▶ EXERCISE DESCRIPTION: As you look over the data below, please find each line where the word "Open" appears, then copy it.

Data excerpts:

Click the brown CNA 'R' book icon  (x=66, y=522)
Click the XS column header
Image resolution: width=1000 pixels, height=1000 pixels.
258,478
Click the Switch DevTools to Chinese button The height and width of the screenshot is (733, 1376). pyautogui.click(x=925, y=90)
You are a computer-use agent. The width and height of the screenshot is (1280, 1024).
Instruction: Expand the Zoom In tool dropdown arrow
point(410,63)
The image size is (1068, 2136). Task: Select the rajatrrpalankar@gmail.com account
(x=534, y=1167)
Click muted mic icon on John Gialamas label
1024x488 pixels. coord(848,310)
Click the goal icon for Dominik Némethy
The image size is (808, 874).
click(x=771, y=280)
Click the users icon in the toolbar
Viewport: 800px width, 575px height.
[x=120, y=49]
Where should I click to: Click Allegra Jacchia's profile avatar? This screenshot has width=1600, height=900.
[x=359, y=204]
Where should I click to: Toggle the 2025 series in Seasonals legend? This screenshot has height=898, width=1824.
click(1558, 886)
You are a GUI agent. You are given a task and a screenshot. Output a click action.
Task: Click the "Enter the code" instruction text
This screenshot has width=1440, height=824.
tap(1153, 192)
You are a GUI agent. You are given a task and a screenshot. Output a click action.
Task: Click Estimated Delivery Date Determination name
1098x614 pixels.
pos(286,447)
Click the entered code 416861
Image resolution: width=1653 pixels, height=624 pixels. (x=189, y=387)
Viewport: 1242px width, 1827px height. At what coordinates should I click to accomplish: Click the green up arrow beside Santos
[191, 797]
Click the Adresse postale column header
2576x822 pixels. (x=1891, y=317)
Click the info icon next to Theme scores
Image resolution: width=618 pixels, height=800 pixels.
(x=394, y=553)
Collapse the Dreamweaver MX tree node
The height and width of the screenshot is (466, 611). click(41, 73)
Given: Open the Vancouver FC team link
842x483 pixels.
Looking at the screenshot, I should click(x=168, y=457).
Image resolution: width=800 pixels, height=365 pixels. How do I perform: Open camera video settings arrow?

▶ REPLY TO THE TASK:
Given: Open the Vancouver FC team link
Image resolution: width=800 pixels, height=365 pixels. How do I perform: Open camera video settings arrow?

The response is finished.